Black Dynamite (2011–2015): Season 1, Episode 4 - A Crisis for Christmas or The Dark Side of the Dark Side of the Moon - full transcript

It's Christmastime at The Whorephanage, and while Black Dynamite loves the holidays, he's distracted by a problem: what can he get the orphans for Christmas?

♪ He's Dynamite ♪

♪ So dynamite ♪

♪ Ooohhh, ooohhh ♪

♪ Ooohhh ♪

♪ Ahhhh ♪

♪ He's Dynamite ♪

♪ Dy-no, dy-no ♪

♪ Ooohhh, ooohhh ♪

♪ Oooohhhh ♪

♪ Dynamite! Dynamite! ♪

This week...



Bitch, get your hands off my sack.

I got to deliver to Santa,
and I'll be right back.

Special delivery Bullhorn is the name,

and laying pipe across the
whole North Pole is my game.

Ain't no letters worse than the
ones that come from orpheens.

Their stories break your heart
and make you want to shoot that

morphine.

"All I want for Christmas is
some parents with no arms

and no legs so they can never
shoot smack and run away.

Little Orphan Penny."

But this year, not only
have these orpheens lost

their holiday excite,
they also lost their

like for their sole legal
guardian, Black Dynamite!

♪ Check them hos,
but keep them jolly ♪



♪ Fa-la-la-la-la, la-la-la-la ♪

♪ It's Christmas,
so don't choke nobody ♪

♪ Fa-la-la-la-la, la-la-la-la ♪

♪ No, we don't do gay apparel ♪

♪ No, no, no, no, no, no ♪

♪ Hell, no, no ♪

♪ Uh, can't think of shit
that rhymes with apparel ♪

♪ Fa-la-la-la-la, la-la-la-la ♪

All right, who wants to help

Black Dynamite spruce
up this Douglas fir?

I'm starting to get the feeling
that me and that cricket are the

only ones with
any Christmas spirit.

What gives?

It ain't Christmas,
Black Dynamite.

It's you.

Me?

I've been giving these
children the Christmas of

their miserable, little lives.

Do you mean like yesterday,
when you took them to see Santa?

Ho, ho, ho.

What do you want for Christmas?

♪ Dynamite! Dynamite ♪

Little motherless Penny ain't
no ho-ho-ho, Santa Claus!

She's a goddamn orphan!

Now say it!

Least I apologized.

• **Problem to solve**:
Answer these questions about the Black Dynamite transcript:
1. According to the episode description, where is it Christmastime?
2. What name does the special delivery speaker give?
3. What kind of tree does Black Dynamite want help sprucing up?
Answer using only the transcript above.

• **Data shown**:

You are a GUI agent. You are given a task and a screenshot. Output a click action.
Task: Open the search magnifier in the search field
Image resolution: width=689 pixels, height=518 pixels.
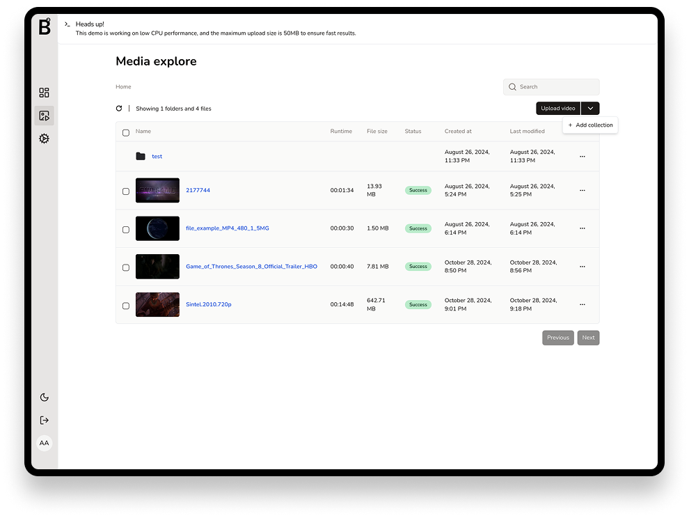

• **Expected answer**:
1. The Whorephanage
2. Bullhorn
3. A Douglas fir